WHAT IS EXPECTED:
Could you rewrite the listing from its first line through the line containing "click(x=276, y=42)", swapping "Hosting" for "Billing" and keeping everything else the same?

SUPPLIED RECORDS:
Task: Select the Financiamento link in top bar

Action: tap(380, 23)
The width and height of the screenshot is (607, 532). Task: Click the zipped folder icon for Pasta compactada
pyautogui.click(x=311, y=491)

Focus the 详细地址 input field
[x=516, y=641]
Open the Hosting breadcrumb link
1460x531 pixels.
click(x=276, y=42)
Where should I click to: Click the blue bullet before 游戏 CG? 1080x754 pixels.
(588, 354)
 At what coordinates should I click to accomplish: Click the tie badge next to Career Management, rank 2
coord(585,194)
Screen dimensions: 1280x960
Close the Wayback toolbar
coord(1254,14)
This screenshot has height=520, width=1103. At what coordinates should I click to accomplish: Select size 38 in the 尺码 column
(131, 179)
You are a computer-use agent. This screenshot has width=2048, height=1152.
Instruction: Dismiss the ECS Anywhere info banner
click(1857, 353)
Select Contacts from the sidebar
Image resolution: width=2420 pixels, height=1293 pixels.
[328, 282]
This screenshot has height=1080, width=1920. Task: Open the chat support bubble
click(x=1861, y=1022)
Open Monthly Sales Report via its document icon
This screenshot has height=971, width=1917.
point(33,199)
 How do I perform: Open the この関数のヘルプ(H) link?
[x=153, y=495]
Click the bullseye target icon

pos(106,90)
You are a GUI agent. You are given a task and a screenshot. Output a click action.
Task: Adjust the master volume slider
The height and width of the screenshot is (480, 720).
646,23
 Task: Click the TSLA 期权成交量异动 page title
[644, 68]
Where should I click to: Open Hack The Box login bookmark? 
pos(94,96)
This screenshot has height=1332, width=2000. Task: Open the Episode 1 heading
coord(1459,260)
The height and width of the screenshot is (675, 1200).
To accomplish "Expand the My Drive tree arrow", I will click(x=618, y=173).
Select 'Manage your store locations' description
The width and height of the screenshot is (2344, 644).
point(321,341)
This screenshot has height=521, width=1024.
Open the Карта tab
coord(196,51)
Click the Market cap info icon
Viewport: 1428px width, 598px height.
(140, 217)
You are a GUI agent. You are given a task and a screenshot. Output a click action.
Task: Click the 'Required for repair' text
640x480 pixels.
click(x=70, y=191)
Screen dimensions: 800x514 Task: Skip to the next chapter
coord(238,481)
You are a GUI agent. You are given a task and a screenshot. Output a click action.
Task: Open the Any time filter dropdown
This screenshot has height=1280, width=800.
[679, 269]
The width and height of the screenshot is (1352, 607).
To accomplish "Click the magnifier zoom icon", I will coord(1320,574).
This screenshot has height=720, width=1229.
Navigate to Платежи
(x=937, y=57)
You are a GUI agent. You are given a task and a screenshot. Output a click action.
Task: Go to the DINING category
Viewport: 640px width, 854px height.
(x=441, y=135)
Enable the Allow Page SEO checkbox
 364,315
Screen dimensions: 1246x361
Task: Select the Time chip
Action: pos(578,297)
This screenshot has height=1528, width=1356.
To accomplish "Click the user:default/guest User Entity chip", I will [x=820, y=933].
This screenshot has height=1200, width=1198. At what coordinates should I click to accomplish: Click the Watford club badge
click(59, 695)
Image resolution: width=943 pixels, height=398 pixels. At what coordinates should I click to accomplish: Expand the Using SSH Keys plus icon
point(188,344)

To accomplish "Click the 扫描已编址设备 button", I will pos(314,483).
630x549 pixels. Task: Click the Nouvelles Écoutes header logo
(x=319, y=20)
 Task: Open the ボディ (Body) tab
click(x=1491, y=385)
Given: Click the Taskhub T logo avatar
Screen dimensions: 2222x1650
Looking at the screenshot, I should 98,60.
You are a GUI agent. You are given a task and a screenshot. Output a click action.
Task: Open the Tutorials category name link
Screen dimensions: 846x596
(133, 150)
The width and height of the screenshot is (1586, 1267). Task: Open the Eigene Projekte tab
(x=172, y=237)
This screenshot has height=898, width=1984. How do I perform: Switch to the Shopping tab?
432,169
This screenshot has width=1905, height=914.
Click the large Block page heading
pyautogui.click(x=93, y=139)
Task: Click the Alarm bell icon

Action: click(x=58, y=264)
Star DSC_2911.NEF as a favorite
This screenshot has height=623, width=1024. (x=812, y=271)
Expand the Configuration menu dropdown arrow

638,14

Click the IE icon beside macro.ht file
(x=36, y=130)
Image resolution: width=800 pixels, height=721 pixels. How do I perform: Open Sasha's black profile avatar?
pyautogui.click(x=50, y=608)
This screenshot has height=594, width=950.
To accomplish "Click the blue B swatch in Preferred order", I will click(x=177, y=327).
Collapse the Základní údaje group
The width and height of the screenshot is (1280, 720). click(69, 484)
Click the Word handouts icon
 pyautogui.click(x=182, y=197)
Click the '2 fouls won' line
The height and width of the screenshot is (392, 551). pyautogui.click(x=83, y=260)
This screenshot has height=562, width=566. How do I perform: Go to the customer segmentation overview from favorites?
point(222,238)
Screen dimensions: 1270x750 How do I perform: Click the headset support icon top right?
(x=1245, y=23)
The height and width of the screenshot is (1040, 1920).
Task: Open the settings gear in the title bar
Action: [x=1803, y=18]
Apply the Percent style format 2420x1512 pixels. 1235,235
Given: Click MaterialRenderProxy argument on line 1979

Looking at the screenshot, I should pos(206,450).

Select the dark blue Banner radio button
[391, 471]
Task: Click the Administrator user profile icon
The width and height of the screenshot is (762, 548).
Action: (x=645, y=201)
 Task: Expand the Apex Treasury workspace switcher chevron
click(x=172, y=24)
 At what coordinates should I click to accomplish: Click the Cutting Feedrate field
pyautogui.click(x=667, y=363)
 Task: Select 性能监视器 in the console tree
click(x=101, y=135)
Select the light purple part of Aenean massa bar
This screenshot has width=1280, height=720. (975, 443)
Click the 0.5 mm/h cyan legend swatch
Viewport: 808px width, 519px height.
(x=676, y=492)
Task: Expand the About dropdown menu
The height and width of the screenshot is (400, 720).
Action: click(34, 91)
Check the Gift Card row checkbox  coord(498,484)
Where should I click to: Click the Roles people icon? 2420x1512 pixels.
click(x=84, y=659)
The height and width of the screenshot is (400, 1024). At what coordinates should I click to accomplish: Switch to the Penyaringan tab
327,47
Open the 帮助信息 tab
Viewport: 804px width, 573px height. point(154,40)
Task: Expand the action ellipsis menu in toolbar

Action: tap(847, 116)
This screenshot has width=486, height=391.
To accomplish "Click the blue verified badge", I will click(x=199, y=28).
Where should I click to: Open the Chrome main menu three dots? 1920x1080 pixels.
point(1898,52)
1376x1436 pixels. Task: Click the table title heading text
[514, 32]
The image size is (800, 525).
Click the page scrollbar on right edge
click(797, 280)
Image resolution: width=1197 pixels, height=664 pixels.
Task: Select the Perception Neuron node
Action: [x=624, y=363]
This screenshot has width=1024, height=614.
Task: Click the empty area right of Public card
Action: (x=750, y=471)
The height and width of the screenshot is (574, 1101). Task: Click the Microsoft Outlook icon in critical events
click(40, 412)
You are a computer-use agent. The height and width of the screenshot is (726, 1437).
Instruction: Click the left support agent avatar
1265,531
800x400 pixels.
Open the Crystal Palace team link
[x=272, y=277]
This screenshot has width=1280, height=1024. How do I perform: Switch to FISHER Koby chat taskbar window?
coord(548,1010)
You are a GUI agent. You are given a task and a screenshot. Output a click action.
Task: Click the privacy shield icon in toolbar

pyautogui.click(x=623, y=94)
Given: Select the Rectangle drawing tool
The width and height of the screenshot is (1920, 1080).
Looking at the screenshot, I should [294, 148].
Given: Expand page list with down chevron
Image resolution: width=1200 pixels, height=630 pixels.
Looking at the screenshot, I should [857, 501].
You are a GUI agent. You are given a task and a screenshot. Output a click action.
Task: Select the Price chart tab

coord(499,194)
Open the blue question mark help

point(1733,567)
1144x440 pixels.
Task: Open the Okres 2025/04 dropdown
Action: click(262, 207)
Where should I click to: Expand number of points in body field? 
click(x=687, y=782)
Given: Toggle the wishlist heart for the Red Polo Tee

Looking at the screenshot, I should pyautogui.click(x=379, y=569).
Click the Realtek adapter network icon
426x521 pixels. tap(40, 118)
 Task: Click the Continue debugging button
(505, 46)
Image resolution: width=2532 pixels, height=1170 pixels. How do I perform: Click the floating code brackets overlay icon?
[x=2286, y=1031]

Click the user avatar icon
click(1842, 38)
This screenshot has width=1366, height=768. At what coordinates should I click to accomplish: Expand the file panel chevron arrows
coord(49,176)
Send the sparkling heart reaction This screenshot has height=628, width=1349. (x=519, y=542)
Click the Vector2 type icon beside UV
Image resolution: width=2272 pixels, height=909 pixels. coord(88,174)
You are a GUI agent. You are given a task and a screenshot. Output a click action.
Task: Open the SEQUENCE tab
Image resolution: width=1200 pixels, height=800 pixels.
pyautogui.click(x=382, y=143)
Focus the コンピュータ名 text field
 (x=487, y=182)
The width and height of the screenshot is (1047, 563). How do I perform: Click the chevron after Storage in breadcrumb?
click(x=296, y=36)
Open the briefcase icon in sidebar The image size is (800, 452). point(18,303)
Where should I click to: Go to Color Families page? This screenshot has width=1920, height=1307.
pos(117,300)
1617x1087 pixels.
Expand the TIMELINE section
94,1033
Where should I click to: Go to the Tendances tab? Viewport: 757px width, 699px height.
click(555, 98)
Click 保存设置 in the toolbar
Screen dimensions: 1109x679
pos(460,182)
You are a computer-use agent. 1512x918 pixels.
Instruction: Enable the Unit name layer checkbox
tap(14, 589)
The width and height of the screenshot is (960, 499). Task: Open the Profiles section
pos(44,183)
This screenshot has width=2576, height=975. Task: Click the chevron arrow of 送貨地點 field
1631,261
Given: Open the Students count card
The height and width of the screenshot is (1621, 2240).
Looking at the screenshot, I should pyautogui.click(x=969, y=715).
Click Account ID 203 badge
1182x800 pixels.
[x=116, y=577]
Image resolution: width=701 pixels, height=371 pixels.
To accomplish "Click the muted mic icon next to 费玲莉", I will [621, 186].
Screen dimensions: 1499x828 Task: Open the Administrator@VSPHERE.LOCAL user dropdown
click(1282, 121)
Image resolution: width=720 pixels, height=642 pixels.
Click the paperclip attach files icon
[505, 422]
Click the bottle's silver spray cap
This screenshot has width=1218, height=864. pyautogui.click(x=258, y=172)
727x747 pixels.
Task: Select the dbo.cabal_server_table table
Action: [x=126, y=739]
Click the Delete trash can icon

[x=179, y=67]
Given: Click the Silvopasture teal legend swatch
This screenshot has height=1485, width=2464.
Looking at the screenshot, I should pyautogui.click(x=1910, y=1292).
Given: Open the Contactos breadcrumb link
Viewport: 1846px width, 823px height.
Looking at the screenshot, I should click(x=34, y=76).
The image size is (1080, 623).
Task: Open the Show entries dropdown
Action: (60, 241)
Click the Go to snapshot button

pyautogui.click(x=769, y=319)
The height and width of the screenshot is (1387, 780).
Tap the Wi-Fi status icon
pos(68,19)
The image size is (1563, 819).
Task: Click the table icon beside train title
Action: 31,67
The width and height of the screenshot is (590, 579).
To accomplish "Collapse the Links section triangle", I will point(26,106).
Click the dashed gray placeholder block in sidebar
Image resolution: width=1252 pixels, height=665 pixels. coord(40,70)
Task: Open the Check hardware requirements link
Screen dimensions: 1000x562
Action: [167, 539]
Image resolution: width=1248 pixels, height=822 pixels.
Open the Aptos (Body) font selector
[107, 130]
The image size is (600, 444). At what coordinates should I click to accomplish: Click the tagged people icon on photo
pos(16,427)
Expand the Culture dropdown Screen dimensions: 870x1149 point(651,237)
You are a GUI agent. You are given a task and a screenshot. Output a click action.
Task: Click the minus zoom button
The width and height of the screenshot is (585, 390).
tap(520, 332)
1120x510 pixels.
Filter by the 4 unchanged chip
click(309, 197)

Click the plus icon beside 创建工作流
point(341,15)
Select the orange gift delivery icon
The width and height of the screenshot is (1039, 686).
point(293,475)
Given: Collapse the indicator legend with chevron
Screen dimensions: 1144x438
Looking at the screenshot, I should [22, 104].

ANSWER TO THIS PROBLEM:
Task: Select the Financiamento link in top bar

Action: tap(380, 23)
The width and height of the screenshot is (607, 532). Task: Click the zipped folder icon for Pasta compactada
pyautogui.click(x=311, y=491)

Focus the 详细地址 input field
[x=516, y=641]
Open the Billing breadcrumb link
1460x531 pixels.
click(x=276, y=42)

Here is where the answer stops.